──────── PROVIDED MATERIAL ────────

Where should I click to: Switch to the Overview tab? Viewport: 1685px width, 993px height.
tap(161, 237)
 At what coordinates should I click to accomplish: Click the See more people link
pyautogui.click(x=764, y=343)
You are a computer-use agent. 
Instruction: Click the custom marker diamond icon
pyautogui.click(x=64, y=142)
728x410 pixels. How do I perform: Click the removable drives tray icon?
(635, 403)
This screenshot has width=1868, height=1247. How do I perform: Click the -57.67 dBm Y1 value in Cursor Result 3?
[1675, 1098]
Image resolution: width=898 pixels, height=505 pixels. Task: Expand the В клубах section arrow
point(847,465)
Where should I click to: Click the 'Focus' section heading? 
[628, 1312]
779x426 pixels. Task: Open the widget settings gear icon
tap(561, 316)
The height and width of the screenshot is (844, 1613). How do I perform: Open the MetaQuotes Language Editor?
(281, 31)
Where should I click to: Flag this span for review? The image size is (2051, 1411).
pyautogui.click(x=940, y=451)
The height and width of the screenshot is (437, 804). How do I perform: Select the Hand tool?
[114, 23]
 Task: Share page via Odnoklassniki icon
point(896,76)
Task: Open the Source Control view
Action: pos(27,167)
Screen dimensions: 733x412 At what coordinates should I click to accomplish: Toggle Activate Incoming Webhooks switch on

────────

### EXERCISE REQUIREMENTS
Retype all the records above without changing a word.

### RESULT BELOW
Where should I click to: Switch to the Overview tab? Viewport: 1685px width, 993px height.
tap(161, 237)
 At what coordinates should I click to accomplish: Click the See more people link
pyautogui.click(x=764, y=343)
You are a computer-use agent. 
Instruction: Click the custom marker diamond icon
pyautogui.click(x=64, y=142)
728x410 pixels. How do I perform: Click the removable drives tray icon?
(635, 403)
This screenshot has width=1868, height=1247. How do I perform: Click the -57.67 dBm Y1 value in Cursor Result 3?
[1675, 1098]
Image resolution: width=898 pixels, height=505 pixels. Task: Expand the В клубах section arrow
point(847,465)
Where should I click to: Click the 'Focus' section heading? 
[628, 1312]
779x426 pixels. Task: Open the widget settings gear icon
tap(561, 316)
The height and width of the screenshot is (844, 1613). How do I perform: Open the MetaQuotes Language Editor?
(281, 31)
Where should I click to: Flag this span for review? The image size is (2051, 1411).
pyautogui.click(x=940, y=451)
The height and width of the screenshot is (437, 804). How do I perform: Select the Hand tool?
[114, 23]
 Task: Share page via Odnoklassniki icon
point(896,76)
Task: Open the Source Control view
Action: pos(27,167)
Screen dimensions: 733x412 At what coordinates should I click to accomplish: Toggle Activate Incoming Webhooks switch on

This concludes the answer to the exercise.